Blockworks Research: How will the Cross-Chain Transfer Protocol (CCTP) change the bridging landscape?

Blockworks Research: The impact of the Cross-Chain Transfer Protocol (CCTP) on bridging.

On April 26, 2023, Circle launched the Cross-Chain Transfer Protocol (CCTP), which is a permissionless on-chain tool that facilitates the transfer of native USDC between different blockchains. Blockworks Research analyst purplepill wrote an article analyzing the impact of CCTP on the bridging landscape and bridged tokens. Here is a summary of the article’s key points.

Traditional bridging relies on locking and minting models, which have significant drawbacks, including liquidity dispersion caused by multiple versions of USDC and security risks stemming from the trust assumptions of bridges relying on minted wrapped USDC. Bridges that use intermediary tokens to facilitate bridging between tokens and native assets have emerged, but such models are still subject to early liquidity constraints.

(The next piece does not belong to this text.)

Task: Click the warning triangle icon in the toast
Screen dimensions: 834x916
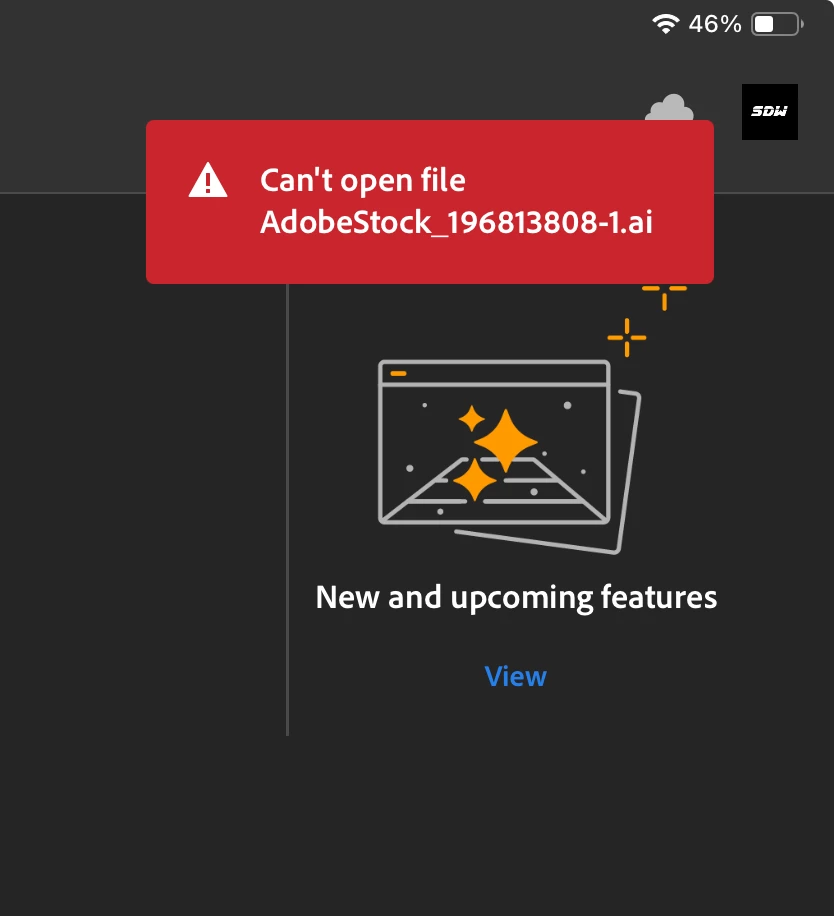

For CCTP, the trust assumption shifts from the bridge’s security model to Circle’s redemption guarantee, and ensures that native USDC is backed by off-chain reserves. There are three main steps: USDC is destroyed by dApps on the source chain; Circle provides proof of the destruction; and signed proof allows dApps to mint USDC on the target chain.

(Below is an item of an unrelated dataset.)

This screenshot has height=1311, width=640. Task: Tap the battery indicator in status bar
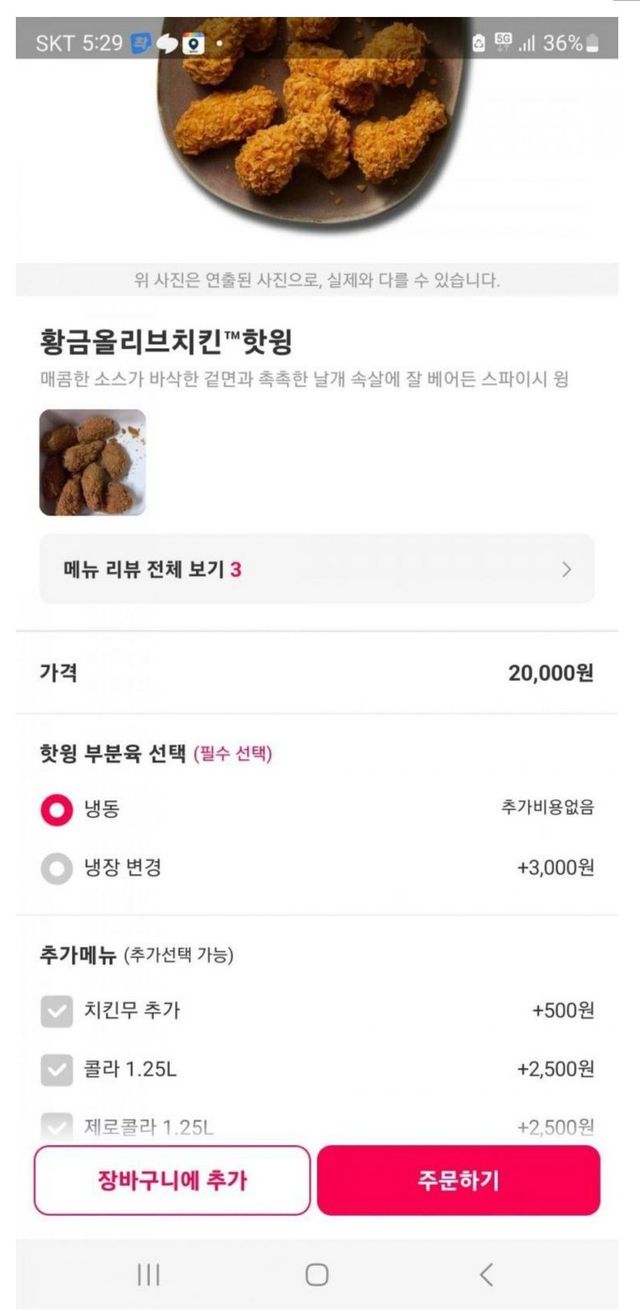(x=594, y=44)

By sampling the Stargate, Synapse, Celer, Multichain, and Bungee bridges, the optimal bridging execution between CCTP and non-CCTP bridges with different amounts of USDC can be summarized: for small-scale transactions, non-CCTP transactions are cheaper, and users can receive more USDC. The larger the transaction size, the better CCTP performs, and the more USDC users receive.

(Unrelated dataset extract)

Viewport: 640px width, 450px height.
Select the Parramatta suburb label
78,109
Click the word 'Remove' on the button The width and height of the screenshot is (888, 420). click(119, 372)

Overall, cross-chain bridge users have a range of preferences, mainly balancing between time and execution. The primary factor competing for USDC trading volume is cost, and CCTP will stifle income from USDC bridging transactions. Currently, non-USDC bridging transactions or cross-chain swaps are not affected by CCTP. However, in the future, if bridging liquidity is more restricted by DEX liquidity or new DEX models have less impact on prices, the situation may be different.